The Role of the Kynurenine Pathway in the Pathophysiology of Frailty, Sarcopenia, and Osteoporosis

Abstract

Tryptophan is an essential nutrient required to generate vitamin B3 (niacin), which is mainly involved in energy metabolism and DNA production. Alterations in tryptophan metabolism could have significant effects on aging and musculoskeletal health. The kynurenine pathway, essential in tryptophan catabolism, is modulated by inflammatory factors that are increased in older persons, a process known as inflammaging.
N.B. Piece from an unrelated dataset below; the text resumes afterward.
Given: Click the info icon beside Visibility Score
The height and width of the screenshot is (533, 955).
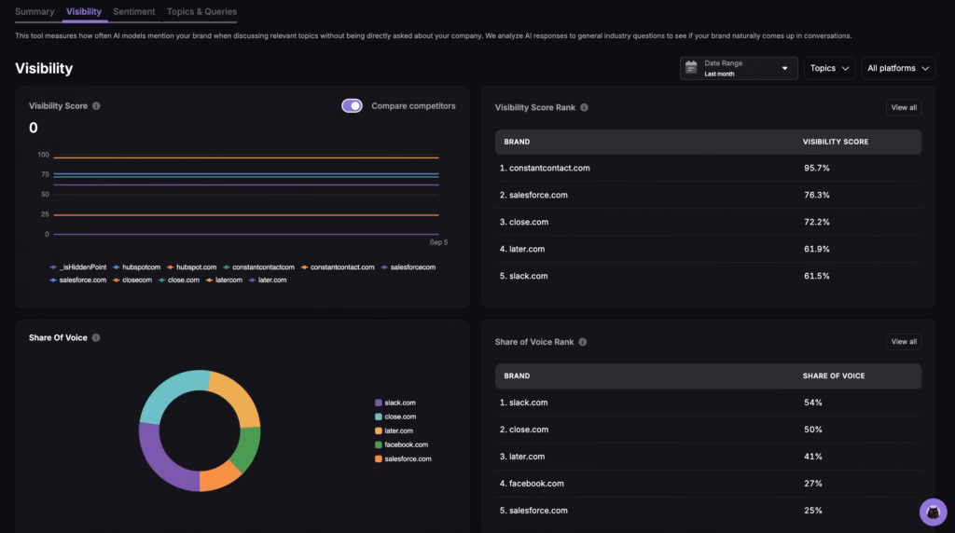Looking at the screenshot, I should click(x=96, y=106).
Osteoporosis, sarcopenia, osteosarcopenia, and frailty have also been linked with chronically increased levels of inflammatory factors. Due to the disruption of the kynurenine pathway by chronic inflammation and/or changes in the gut microbiota, serum levels of toxic metabolites are increased and are associated with the pathophysiology of those conditions. In contrast, anabolic products of this pathway, such as picolinic acid, have demonstrated a positive effect on skeletal muscle and bone. In addition, physical activity can modulate this pathway by promoting the secretion of anabolic kynurenines. According to the evidence collected, kynurenines could have a promising role as biomarkers for osteoporosis sarcopenia, osteosarcopenia, and frailty in older persons. In addition, some of these metabolites could become important targets for developing new pharmacological treatments for these conditions.

Keywords: aging; biomarkers; frailty; inflammation; kynurenine pathway; older adults; osteoporosis; osteosarcopenia; sarcopenia; tryptophan.

Figure 1

Critical steps of the kynurenine pathway of Trp degradation. Nicotinamide adenine dinucleotide (NAD+), the main end product of this pathway, is a coenzyme for redox reactions central to energy metabolism, which also influences many key cellular functions. Indoleamine 2,3-dioxygenase 1 (IDO1), one of the main enzymes of this pathway, catalyzes the extrahepatic production of kynurenine. Abbreviations: Tryptophan 2,3-dioxygenase (TDO); kynurenine aminotransferase 1-4 (KYAT 1-4); kynurenine 3-monooxygenase (KMO); Kynureninase (KYNU); Kynurenine 3-monooxygenase (KMO).

Figure 2

Due to inflammaging, interleukin (IL)-6, IL-1β, and interferon (IF)-γ levels are increased, inducing high levels of indoleamine 2,3-dioxygenase 1 (IDO1) activity. As a result, high kynurenine (KYN) concentrations are observed. This process could explain, in part, the pathogenesis of several tissue loss/inflammatory age-related diseases such as osteoporosis, sarcopenia, osteosarcopenia, and frailty. Trp: tryptophan (Trp).

Figure 3

The role of kynurenines in bone metabolism and the pathogenesis of osteoporosis. High levels of kynurenine (KYN), anthranilic acid(AA), and 3-hydroxykynurenine (3-HK) and low levels of quinolinic acid (QUIN), picolinic acid (PIC), 3-hydroxy anthranilic acid (3-HAA), and NAD+ have been associated with changes in bone metabolism and increased risk for osteoporosis and fractures. These changes involved low levels of osteoblast differentiation and function and high levels of marrow adipogenesis and bone resorption by the osteoclasts.

Figure 4

Sarcopenia has been linked with high levels of 3-HAA, QUIN, KYN, and QUIN/KYN ratios, as well as low levels of KYNA and KYNA/QUIN, KYNA/PIC, KYNA/KYN, and PIC/QUIN ratios. Low physical activity, a major risk factor for sarcopenia, can modulate the kynurenine pathway with less KYN conversion to KYNA due to low PPARα/δ. Aging can also affect the kynurenine pathway and induce sarcopenia via inflammaging. Abbreviations: Kynurenic acid (KYNA); Kynurenine (KYN); Quinolinic acid (QUIN); Picolinic acid (PIC); 3-hydroxy anthranilic acid (3-HAA).

Figure 5

Serum levels of kynurenines are altered in frail older persons. Abbreviations: Kynurenic acid (KYNA); Kynurenine (KYN); Quinolinic acid (QUIN); Picolinic acid (PIC); tryptophan (Trp).